Twilight Struggle is a card-driven board game/wargame (take your pick) for two players about the Cold War. This game was co-designed by Ananda Gupta and Jason Matthews, and was published in 2005 by GMT. Each player is the leader of one of the two superpowers, either the United States or the Soviet Union, that emerged at the end of World War II. Players take turns playing event cards, spreading their nation’s influence throughout the world in an attempt to either score the most victory points (VPs) or to fulfill one of the automatic victory conditions. Playing time can really vary in this game as it can end early or can last through the full 10 turns; if our games are any guide, you can probably expect anywhere from 2 to 4 hours.
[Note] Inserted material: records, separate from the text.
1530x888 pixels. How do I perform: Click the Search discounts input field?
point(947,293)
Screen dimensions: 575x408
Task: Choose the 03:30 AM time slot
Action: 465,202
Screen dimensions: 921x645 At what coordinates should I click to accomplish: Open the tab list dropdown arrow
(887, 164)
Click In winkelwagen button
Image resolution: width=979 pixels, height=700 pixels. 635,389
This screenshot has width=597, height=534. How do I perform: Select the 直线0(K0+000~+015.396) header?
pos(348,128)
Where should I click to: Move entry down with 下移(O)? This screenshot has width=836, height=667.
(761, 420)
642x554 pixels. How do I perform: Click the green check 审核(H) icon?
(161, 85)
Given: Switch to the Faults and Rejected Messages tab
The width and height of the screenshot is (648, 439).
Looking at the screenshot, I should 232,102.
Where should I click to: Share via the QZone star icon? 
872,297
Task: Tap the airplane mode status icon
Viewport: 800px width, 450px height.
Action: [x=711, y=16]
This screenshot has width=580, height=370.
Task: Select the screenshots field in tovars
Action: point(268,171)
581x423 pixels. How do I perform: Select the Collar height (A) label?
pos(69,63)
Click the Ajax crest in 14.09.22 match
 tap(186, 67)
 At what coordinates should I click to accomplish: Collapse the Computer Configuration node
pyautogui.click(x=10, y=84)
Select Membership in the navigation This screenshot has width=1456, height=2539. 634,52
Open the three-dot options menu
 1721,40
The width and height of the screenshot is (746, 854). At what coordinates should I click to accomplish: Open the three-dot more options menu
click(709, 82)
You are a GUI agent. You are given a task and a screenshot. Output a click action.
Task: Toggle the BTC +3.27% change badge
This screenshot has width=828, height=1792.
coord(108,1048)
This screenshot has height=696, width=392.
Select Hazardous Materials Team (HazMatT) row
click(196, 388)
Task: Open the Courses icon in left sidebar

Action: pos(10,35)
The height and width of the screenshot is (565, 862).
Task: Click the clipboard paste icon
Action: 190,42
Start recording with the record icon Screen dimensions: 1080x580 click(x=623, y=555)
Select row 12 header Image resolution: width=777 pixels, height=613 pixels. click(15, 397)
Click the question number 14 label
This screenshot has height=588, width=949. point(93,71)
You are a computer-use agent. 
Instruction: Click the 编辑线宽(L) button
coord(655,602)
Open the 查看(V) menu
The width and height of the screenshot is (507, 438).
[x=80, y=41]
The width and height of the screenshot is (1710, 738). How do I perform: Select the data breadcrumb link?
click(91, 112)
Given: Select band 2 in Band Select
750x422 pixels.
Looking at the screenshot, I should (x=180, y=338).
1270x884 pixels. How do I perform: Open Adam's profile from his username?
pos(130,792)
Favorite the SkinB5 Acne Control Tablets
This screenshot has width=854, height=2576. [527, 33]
Twilight Struggle has done extremely well with awards and honors, winning the prestigious Charles S. Roberts award for Best Modern Era Wargame; it also swept the Best Wargame and Best 2-Player Game Awards for both the International Gamers Awards and the BGG Golden Geek Awards as well. It currently ranks as the overall #3 game here on the ‘Geek.



Out of the Box
The game box is very sturdy and upon opening you’ll find a 22” by 34” map, a sheet of die-cut counters, two player aid cards, 104 cards, two dice, and a rules booklet. The map, while colorful and functional, is not mounted; it’s made of foldable cardboard. The map displays the world as it was during the Cold War era, along with a scoring track, and several other tracks (DEFCON, turn, Space Race) to boot. The counters are the traditional wargame counters, several of which are markers, but the majority of which are the USSR/US influence counters. These are double-sided; each side will have the number of influence points with the lighter side representing influence of a nation while the darker side shows control. The rules are rather lengthy, and do a pretty good job of explaining the rules, while also giving several examples of game play. Overall, the components, primarily the artwork on the map and the pictures on the cards, add to the Cold War theme of the game. However, I would’ve preferred having a mounted game board; as it is, I’d recommend using either a sheet of plexiglass or mounting the map in a poster frame to keep it flat.



The Cards
Being a card-driven board game, the event cards are the heart and soul of Twilight Struggle. Event cards are divided into 3 types: Early War, Middle War, and Late War. Some of the event cards are actually scoring cards which will trigger a scoring round for a specific part of the world. Some events favor the Soviets while others favor the U.S., with the rest being equally favorable to either side. Each event card, other than the scoring cards, has an operations points value, along with a description of what the event entails.



Set Up
As the map is a decent size, you’ll want to set it up on a fairly large table or other such playing area. Shuffle the Early War cards and deal out 8 cards to both players. Place the China card face up in front of the Soviet player. The Soviet player will set up his influence markers placing a total of 15: 1 each in Syria, Iraq, and Finland, 3 each in East Germany and North Korea, and 6 anywhere in Eastern Europe. The U.S. player will place a total of 23 influence markers: 1 each in Iran, Israel, Japan, the Philippines, South Korea, Panama and South Africa, 4 in Australia, 5 in the U.K., and 7 anywhere in Western Europe.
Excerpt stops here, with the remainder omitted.